Luis Garcia Miró Elguera

Luis Garcia Miró Elguera

EL MUNDO AL REVÉS

Acerca de Luis Garcia Miró Elguera:





Choque de trenes a la vista

Mucha agua ha corrido desde que Martín Vizcarra, colgado de Pedro Pablo Kuczynski, se aupara al poder participando en una plancha presidencial que nadie comprendía cómo se formó. Hasta que Carlos Bruce aclaró que Kuczynski colocó de primer vicepresidente a Vizcarra para bajarle el tono sanisidrino a su propuesta. Sin embargo, tras diecisiete meses al frente del Ejecutivo sin hacer eso que la Constitución lo obliga que es gobernar sino más bien haciendo politiquería barata y fundamentalmente perseverando en una actitud golpista con la cual ha debilitado los cimientos de nuestra frágil democracia y puesto en riesgo el Estado de derecho en el Perú el presidente Vizcarra desecha nuevamente una oportunidad para decirle al país que, antes que sus ambiciones personal, sus apetencias ideológicas y las peligrosas amistades progresistas que lo tienen secuestrado, está su apego a la Constitución y su defensa de los intereses de TODOS los peruanos. Tanto aquellos que coinciden con su prédica antidemocrática disfrazada de aquel sempiterno buenismo que utilizan los progremarxistas como con quienes discrepan de su manera temeraria de conducir al Perú hacia el descalabro general.

Vizcarra acaba de declarar para la revista Semana Económica que no existe vuelta atrás. O el Congreso aprueba apresuradamente la convocatoria a elecciones generales el año entrante o clausura el poder Legislativo. La única novedad es que la decisión ya no la tomará en agosto, sino en setiembre. Sobre la nueva tendida de mano del presidente del Congreso, Pedro Olaechea, dijo que conversaría con él sobre cualquier asunto. Menos sobre el adelanto electoral. Es decir, insiste en su propuesta golpista, antidemocrática que abre el camino para que cada vez que algún presidente no sepa sintonizar con la mayoría parlamentaria decida hacer lo mismo, convirtiendo al Perú en una nación impredecible y desconfiable. Y la necedad esta de recortar el período presidencial se volverá crónica, en tanto continúe degradándose nuestra ralea política presentando a personajes como Vizcarra, sin la menor talla para estadista.

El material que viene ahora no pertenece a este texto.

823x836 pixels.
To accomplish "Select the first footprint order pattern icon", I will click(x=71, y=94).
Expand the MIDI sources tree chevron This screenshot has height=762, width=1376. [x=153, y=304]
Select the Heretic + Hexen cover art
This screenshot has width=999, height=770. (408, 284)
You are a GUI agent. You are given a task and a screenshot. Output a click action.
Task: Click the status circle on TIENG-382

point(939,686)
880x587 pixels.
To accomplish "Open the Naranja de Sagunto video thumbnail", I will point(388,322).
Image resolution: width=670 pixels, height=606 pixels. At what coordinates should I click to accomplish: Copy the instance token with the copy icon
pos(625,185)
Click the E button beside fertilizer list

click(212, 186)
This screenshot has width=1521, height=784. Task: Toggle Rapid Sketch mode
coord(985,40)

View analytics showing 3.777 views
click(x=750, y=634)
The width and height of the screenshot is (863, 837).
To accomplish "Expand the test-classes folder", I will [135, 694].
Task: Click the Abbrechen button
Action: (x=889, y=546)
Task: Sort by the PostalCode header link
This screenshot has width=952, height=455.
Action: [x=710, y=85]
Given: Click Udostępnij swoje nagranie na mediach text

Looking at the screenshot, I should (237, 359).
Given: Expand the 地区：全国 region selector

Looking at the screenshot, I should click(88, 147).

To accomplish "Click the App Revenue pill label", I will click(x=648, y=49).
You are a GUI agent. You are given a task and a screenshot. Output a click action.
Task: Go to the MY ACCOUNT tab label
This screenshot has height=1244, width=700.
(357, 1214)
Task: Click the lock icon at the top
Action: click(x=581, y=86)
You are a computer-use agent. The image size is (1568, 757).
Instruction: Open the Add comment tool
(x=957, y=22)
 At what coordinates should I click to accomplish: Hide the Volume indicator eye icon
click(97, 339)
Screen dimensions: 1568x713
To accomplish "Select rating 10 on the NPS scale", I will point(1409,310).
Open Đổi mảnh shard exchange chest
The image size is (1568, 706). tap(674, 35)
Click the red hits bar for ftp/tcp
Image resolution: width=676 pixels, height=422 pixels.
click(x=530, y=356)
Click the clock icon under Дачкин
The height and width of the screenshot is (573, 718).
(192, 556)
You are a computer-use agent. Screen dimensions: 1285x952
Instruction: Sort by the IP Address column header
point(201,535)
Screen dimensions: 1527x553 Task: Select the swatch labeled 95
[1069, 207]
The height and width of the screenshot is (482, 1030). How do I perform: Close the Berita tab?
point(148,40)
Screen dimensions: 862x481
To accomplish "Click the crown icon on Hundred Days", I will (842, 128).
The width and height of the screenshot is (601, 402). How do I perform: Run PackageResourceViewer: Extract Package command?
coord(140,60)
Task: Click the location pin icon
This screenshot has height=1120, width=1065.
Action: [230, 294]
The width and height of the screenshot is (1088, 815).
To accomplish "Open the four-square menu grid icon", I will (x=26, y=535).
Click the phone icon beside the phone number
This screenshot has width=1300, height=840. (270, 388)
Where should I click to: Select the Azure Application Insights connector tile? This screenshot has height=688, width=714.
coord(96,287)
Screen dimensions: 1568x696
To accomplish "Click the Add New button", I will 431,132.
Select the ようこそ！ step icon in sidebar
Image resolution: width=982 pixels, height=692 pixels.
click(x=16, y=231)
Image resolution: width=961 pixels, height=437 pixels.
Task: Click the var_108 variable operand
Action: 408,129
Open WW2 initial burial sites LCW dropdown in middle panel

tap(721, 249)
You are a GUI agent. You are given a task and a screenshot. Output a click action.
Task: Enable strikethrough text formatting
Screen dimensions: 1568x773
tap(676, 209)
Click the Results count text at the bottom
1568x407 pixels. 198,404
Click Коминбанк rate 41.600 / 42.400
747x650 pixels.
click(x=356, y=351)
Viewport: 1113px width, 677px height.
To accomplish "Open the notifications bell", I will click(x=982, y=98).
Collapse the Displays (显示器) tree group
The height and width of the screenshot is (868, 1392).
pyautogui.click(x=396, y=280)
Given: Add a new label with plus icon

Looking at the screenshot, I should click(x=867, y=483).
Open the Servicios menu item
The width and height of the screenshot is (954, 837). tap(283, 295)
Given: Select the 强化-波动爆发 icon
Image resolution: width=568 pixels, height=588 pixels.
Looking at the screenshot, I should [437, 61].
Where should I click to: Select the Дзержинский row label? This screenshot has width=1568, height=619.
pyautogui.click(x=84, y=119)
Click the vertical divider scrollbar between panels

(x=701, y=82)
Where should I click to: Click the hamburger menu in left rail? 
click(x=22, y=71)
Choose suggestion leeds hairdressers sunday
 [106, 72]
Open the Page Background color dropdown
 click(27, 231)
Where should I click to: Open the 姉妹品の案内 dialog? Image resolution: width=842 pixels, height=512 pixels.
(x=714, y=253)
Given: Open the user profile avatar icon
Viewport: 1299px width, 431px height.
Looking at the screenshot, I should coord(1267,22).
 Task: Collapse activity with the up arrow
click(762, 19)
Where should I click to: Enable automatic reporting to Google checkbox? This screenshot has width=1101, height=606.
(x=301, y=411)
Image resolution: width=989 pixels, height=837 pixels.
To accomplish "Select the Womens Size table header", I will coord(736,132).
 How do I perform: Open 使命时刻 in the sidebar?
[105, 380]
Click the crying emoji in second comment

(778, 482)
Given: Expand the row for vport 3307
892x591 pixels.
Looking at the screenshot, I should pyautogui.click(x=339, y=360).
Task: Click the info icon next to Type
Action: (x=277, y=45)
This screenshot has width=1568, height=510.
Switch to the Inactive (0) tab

En vez de claudicar repitiendo esa monserga “no puedo gobernar porque este Congreso no me deja”, Vizcarra debería reconocer que su vesania ya ha conducido al Perú a una crisis política, social y económica de serísimas proporciones. Y que solventarla le costará muchísimo sacrificio al pueblo. Recordemos, amable lector que, constitucionalmente, el poder Ejecutivo gobierna. ¿Cómo? Coordinando con el poder Legislativo la aprobación de los presupuestos anuales y el otorgamiento de facultades especiales para que éste delegue en el gobierno el poder de aprobar leyes mediante decretos legislativos. Todo esto ocurrió oportunamente. Nunca hubo reparos. De manera que Vizcarra ha tenido expeditos todos los recursos para GOBERNAR. Sin embargo, no lo hizo. Su negligencia ha propiciado esta crisis económica. Y sus devaneos politiqueros por esconder su desgobierno han engendrado nuestra crisis sociopolítica. El choque de trenes está a la vuelta de la esquina. Vizcarra ya no dialogará con Olaechea sobre su inconstitucional recorte del período gubernamental. Vizcarra será responsable de su vacancia, o culpable que de que regresemos a las épocas velasquistas encarnadas en su contemporánea versión chavista.